Take, for example, a platform that bids for online advertisement placements. This is a platform that would require some human input in the form of what advertisements they want to display, some optional hard bidding limits, and a configurable aggressiveness factor. The system itself could be driven by a machine-learned agent that makes bids, monitors the click-rates of an ad, and potentially makes online adjustments to itself to optimize bidding patterns.
Product-focused data science and machine learning comes with a whole new set of challenges that typical data science projects are not constrained by. In product-focused projects, data scientists work with multidisciplinary teams of designers, software engineers, and product owners to make sure their models are aligned with business objectives, created within the constraints of the system, and delivered in an agile timeframe.
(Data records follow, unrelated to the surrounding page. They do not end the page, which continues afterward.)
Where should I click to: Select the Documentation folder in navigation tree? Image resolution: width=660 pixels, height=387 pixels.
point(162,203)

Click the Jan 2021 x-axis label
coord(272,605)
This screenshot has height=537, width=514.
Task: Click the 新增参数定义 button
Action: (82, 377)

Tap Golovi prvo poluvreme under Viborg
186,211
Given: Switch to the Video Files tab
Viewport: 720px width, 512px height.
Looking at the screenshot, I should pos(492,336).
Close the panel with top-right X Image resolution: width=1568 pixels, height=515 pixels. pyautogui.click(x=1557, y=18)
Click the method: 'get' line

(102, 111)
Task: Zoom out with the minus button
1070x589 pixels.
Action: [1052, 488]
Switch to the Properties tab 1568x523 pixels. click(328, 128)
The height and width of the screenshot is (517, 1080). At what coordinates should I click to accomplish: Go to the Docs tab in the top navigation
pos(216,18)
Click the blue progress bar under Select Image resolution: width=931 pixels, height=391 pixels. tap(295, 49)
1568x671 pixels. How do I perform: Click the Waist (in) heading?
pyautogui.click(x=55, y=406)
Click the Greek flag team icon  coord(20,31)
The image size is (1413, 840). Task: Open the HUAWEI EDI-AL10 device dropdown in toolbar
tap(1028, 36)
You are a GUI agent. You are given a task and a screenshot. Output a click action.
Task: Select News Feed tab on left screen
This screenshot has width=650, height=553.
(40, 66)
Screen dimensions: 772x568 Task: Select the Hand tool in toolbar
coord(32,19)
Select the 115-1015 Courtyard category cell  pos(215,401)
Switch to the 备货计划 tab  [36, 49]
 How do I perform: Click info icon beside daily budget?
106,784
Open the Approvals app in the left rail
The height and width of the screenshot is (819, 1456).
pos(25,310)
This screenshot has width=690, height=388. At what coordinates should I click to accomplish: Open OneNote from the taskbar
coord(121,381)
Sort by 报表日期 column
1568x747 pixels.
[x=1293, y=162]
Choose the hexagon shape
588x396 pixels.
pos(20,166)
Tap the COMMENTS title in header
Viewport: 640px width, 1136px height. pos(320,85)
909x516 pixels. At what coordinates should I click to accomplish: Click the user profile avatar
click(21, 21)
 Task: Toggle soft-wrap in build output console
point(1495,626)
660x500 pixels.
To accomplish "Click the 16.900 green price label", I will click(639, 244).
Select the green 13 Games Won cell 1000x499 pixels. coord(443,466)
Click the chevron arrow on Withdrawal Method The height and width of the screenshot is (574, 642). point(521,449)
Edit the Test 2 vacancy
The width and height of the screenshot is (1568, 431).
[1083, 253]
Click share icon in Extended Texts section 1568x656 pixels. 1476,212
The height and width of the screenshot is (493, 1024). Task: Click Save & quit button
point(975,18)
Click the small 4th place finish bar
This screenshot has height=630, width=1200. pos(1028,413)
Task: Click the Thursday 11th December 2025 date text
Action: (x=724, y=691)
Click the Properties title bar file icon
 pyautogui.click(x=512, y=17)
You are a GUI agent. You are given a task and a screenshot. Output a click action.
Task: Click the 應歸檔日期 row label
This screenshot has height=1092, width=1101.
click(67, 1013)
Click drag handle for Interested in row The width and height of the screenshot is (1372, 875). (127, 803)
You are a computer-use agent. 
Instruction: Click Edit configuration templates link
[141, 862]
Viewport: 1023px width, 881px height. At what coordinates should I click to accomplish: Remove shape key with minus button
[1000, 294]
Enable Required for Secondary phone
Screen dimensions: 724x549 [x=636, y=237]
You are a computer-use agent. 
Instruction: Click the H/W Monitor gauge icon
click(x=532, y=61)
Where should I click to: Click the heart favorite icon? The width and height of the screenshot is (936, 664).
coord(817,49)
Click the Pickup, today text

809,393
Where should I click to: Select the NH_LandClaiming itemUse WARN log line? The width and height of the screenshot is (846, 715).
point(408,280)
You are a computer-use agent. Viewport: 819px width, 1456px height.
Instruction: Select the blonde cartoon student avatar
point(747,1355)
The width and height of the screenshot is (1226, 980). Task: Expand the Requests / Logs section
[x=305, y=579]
Over the years we have seen some common scenarios across multiple projects and have accumulated some techniques on how to mitigate risk, deliver value quickly, and build a robust plan for the future.
Here are some points of advice for those looking to build a data-driven product.
Acquire and analyze data early
Successful machine learning and data science products live and die by data. In Kaggle competitions and some domains of academic research, data is clean, accessible, trustworthy, and abundant enough to train a model from. Industrial data science data, however, is typically unformatted, noisy, and strictly governed.
One of the biggest challenges we’ve faced has been cutting the red tape just to get our hands on the right dataset. Enterprises have a treasure trove of data sitting idly in their warehouses, but between your team and that data sits multiple departments (legal, IT, governance) who needs to approve the transfer, a potential negotiation process to buy the access rights, and a team of data engineers to settle on the data contract all before the data is transferred to your team.
Without access to this data, a data scientist can only conjecture what they can do with it. It’s impossible to correctly assume that this data is ready for modeling or even has the signal needed to hit a target KPI. Getting the data early allows the team to return quick feedback before going too deep down a potentially unfeasible modeling path.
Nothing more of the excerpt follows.